I see the chunk_size
argument in arrow::write_parquet()
, but it doesn't seem to behave as expected. I would expect the code below to generate 3 separate parquet files, but only one is created, and nrow > chunk_size
.
library(arrow)
# .parquet dir and file path
td <- tempdir()
tf <- tempfile("", td, ".parquet")
on.exit(unlink(tf))
# dataframe with 3e6 rows
n <- 3e6
df <- data.frame(x = rnorm(n))
# write with chunk_size 1e6, and view directory
write_parquet(df, tf, chunk_size = 1e6)
list.files(td)
Returns one file instead of 3:
[1] "25ff74854ba6.parquet"
# read parquet and show all rows are there
nrow(read_parquet(tf))
Returns:
[1] 3000000
We can't pass multiple file name arguments to write_parquet()

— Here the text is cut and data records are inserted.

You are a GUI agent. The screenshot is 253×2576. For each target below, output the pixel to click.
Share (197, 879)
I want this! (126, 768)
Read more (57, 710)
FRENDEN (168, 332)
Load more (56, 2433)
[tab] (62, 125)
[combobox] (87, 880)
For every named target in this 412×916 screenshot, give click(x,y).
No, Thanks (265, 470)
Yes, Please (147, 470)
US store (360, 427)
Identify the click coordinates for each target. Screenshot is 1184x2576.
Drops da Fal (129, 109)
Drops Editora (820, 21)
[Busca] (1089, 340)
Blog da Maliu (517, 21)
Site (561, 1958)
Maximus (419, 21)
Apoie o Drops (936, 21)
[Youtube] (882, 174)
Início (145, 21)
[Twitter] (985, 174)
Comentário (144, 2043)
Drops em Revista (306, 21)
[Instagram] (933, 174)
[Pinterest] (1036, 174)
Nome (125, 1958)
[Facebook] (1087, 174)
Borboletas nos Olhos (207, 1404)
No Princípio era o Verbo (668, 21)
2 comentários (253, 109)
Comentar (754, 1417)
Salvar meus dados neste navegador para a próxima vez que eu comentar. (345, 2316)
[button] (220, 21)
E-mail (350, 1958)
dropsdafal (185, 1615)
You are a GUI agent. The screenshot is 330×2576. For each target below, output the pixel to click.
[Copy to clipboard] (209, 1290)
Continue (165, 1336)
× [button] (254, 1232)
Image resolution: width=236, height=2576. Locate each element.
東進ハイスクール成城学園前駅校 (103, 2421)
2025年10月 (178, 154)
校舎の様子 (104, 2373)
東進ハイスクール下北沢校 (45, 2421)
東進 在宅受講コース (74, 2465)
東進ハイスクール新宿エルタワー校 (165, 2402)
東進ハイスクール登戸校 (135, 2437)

, and I don't want to partition, so write_dataset()
also seem inapplicable.
The chunk_size
parameter refers to how much data to write to disk at once, rather than the number of files produced. The write_parquet()
function is designed to write individual files, whereas, as you said, write_dataset()
allows partitioned file writing. I don't believe that splitting files on any other basis is supported at the moment, though it is a possibility in future releases. If you had a specific reason for wanting 3 separate files, I'd recommend separating the data into multiple datasets first and then writing each of those via write_parquet()
.
(Also, I am one of the devs on the R package, and can see that this isn't entirely clear from the docs, so I'm going to open a ticket to update those - thanks for flagging this up)